» **TASK TO CARRY OUT**
Return the lines of the material between the line containing "You are a GUI" and the line containing "Click the Privacy", inclusive, reproducing them verbatim.

» **DATA FOR THE TASK**
------------------------

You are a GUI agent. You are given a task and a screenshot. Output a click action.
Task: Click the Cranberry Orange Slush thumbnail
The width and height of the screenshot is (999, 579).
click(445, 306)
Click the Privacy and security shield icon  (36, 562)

------------------------

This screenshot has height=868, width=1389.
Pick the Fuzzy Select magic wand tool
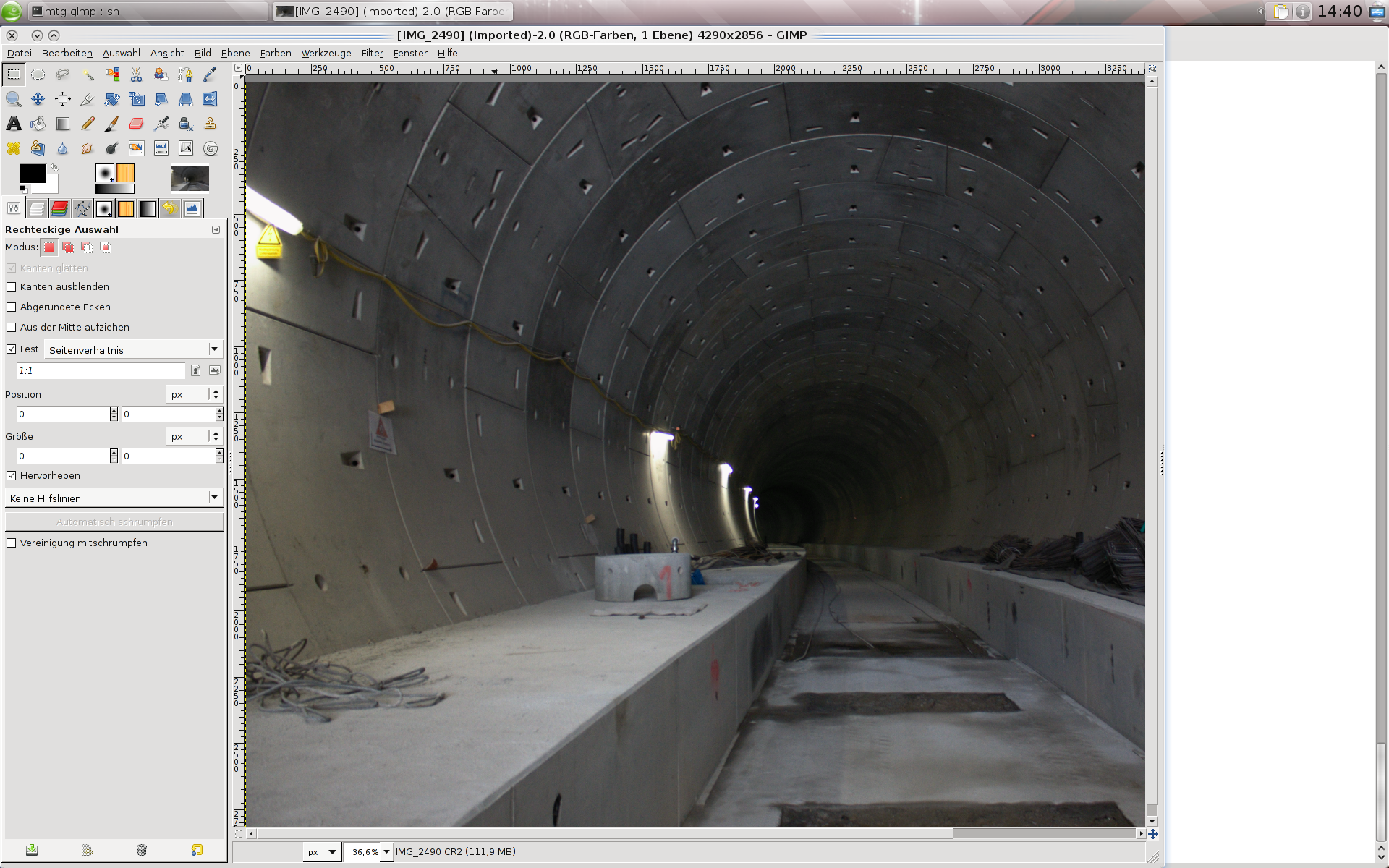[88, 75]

------------------------

» **TASK ANSWER**
You are a GUI agent. You are given a task and a screenshot. Output a click action.
Task: Click the Cranberry Orange Slush thumbnail
The width and height of the screenshot is (999, 579).
click(445, 306)
Click the Privacy and security shield icon  (36, 562)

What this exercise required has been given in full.